* _PROBLÈME POSÉ_
Poursuivez le portrait de Marylise Lebranchu en reprenant juste après sa dernière phrase.

* _TEXTE FOURNI_
◆ ◆ ◆

Ministre de la Réforme de l’Etat, de la Décentralisation et de la Fonction publique : Qui est Marylise Lebranchu ?

samedi 26 mai 2012

Avec l’entrée de la bretonne Marylise Lebranchu, le gouvernement Ayrault ouvre la porte à une très proche de Martine Aubry. Née le 25 avril 1947 à Loudéac dans les Côtes-d’Armor d’un père instituteur et d’une mère salariée, elle passe toute son enfance en Bretagne et décroche un bac philo puis passe une maîtrise d’aménagement du territoire à l’université de Rennes. Elle choisit dans un premier temps, d’enseigner pendant quelques années puis en 1973, elle entre comme chargée d’étude à la Société d’économie mixte du Nord-Finistère.

◆ ◆ ◆

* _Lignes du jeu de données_
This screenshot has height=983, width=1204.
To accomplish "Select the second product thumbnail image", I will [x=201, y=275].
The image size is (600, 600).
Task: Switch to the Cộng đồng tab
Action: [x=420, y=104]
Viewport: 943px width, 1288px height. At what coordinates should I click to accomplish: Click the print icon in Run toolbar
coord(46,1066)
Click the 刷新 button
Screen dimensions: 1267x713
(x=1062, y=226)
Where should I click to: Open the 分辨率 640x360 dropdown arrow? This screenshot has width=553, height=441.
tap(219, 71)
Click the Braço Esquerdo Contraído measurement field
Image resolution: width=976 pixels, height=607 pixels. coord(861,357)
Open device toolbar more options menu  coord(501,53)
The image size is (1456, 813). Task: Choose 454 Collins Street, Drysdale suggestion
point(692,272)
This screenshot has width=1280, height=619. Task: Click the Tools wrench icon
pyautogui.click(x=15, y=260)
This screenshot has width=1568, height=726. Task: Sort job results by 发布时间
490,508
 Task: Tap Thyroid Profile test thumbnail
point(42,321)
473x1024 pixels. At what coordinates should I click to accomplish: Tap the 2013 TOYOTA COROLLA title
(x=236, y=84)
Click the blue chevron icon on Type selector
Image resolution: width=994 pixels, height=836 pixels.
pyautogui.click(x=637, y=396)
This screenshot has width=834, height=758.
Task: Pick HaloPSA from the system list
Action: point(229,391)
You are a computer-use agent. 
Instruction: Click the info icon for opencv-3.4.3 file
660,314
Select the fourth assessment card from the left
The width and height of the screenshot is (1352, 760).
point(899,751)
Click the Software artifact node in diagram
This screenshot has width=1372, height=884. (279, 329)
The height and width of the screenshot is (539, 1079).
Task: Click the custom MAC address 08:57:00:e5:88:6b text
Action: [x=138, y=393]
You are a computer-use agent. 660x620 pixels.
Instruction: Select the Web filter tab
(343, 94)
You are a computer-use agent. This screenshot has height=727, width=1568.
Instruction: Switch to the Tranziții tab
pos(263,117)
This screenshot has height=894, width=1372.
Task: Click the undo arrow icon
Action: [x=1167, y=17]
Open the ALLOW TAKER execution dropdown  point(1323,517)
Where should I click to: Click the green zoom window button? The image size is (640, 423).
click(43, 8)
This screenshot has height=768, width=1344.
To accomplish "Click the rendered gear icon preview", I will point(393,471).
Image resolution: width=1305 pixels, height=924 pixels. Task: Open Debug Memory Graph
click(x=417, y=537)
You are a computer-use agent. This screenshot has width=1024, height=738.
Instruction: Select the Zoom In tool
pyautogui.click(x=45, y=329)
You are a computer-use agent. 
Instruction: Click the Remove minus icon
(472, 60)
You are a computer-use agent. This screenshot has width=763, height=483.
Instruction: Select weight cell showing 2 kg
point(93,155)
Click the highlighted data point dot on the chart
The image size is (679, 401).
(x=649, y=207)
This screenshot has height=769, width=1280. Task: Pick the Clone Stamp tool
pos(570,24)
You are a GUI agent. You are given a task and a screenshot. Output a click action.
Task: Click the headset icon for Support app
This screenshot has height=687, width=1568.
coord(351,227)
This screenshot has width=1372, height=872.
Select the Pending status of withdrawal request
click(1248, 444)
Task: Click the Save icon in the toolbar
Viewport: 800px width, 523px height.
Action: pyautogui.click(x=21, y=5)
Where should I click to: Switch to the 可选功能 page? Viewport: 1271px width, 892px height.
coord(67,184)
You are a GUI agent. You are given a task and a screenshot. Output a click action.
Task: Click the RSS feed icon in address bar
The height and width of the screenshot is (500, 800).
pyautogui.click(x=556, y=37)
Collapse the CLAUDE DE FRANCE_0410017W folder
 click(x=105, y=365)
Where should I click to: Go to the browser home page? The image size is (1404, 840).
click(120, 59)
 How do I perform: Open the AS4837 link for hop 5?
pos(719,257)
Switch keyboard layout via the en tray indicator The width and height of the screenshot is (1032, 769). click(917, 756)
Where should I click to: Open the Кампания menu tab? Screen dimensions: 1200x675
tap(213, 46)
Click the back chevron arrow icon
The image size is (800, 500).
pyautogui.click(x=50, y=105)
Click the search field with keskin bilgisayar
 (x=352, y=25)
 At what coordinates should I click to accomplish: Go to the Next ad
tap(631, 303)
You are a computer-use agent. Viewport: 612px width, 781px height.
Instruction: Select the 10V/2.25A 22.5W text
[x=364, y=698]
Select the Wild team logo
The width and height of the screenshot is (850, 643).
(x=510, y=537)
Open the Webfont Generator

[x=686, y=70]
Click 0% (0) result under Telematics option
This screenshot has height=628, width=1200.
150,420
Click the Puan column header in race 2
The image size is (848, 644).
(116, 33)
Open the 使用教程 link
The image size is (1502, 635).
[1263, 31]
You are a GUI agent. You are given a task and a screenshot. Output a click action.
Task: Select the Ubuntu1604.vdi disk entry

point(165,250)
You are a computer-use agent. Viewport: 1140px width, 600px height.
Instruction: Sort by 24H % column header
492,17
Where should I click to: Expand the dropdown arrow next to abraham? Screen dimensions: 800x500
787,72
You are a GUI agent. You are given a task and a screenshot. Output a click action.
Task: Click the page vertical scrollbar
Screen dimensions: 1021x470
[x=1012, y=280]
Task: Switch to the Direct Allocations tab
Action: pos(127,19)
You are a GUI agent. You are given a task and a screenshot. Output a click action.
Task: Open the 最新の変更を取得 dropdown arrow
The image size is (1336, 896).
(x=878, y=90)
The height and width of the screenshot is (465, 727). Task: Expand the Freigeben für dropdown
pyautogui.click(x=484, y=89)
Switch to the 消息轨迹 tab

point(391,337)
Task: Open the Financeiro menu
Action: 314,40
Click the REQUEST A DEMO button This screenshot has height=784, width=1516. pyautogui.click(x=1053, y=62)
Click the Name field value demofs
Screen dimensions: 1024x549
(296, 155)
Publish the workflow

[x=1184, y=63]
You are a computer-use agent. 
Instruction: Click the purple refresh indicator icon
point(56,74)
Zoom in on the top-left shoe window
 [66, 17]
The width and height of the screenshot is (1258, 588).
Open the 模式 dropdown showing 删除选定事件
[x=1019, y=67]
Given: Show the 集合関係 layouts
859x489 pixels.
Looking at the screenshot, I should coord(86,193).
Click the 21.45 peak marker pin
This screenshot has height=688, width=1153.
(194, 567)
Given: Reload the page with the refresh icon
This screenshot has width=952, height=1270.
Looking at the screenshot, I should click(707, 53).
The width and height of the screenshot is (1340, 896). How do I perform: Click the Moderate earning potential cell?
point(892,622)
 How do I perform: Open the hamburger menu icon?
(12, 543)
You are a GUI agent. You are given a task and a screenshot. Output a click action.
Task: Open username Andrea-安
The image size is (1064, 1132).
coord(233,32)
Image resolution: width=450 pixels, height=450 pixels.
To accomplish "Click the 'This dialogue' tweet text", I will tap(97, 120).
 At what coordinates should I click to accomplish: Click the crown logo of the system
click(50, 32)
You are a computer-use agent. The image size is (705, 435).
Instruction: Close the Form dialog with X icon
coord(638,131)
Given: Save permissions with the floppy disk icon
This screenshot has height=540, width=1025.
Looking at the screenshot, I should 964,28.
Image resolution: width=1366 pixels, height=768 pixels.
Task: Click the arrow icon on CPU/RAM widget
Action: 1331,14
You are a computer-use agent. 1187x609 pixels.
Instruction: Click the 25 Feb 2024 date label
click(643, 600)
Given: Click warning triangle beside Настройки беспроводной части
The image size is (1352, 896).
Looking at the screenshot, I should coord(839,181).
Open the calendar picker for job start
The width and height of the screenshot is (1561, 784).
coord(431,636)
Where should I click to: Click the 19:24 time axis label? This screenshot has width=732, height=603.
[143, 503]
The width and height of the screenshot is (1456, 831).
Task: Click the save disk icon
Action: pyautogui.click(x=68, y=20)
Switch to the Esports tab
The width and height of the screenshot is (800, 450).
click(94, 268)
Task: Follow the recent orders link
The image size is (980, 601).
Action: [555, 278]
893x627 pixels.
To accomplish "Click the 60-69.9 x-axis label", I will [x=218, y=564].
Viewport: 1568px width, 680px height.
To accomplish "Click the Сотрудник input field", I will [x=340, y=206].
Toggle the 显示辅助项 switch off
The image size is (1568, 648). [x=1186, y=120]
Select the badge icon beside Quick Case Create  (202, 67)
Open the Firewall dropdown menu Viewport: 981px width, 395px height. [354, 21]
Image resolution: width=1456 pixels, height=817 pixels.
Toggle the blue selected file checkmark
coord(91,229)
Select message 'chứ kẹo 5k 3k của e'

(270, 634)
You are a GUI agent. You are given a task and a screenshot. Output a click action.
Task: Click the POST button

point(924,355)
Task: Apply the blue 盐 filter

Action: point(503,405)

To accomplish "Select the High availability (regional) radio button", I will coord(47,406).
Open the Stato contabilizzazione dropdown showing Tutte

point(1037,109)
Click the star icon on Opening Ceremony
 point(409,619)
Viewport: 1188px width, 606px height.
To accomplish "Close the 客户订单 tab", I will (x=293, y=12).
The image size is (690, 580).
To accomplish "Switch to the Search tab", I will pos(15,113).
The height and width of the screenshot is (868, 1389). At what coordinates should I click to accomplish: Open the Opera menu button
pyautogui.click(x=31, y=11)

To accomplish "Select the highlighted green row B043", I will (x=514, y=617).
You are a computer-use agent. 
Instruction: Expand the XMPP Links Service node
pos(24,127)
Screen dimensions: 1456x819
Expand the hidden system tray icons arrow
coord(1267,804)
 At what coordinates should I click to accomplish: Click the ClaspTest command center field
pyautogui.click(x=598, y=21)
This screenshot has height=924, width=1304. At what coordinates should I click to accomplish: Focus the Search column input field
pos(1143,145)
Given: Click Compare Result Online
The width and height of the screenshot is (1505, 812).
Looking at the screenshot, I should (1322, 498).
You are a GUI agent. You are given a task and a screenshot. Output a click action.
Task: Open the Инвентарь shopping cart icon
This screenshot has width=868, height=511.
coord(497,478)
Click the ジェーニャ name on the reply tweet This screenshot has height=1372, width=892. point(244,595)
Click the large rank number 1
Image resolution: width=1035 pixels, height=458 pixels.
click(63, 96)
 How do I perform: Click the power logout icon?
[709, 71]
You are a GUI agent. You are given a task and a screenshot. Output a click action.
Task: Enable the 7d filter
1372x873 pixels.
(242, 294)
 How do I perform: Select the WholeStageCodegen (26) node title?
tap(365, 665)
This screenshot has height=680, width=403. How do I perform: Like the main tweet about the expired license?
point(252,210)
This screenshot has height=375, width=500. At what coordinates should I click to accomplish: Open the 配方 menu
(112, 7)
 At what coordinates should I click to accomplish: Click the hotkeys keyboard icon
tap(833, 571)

◆ ◆ ◆

* _RÉPONSE ATTENDUE_
Engagement à gauche

Son engagement politique démarre en 1972, année où elle adhère au PSU et dans la continuité, elle entrera au PS en 1977. Un an plus tard, elle fait son entrée dans le monde politique, en tant qu’attachée parlementaire de la députée socialiste Marie Jacq. Elle assumera cette fonction pendant 15 ans. Elle commence pourtant à assumer des mandats électifs locaux dès 1983 lorsqu’elle est élue conseillère municipale à Morlaix, dans le Finistère et intègre dans la foulée, le Conseil régional de Bretagne en 1986. Puis en 1993, elle se présente à la députation dans la 4ème circonscription du Finistère (Morlaix), en remplacement de Marie Jacq. Elle est battue cette première fois, mais son ambition est alors de faire de la ville de Morlaix, son fief politique, elle en devient maire en 1995 et gagne la députation en 1997. Sa rencontre avec Martine Aubry est alors toute fraîche lorsque deux ans plus tôt, les deux femmes s’engagent pour l’action de la Fondation Agir contre l’exclusion (Face).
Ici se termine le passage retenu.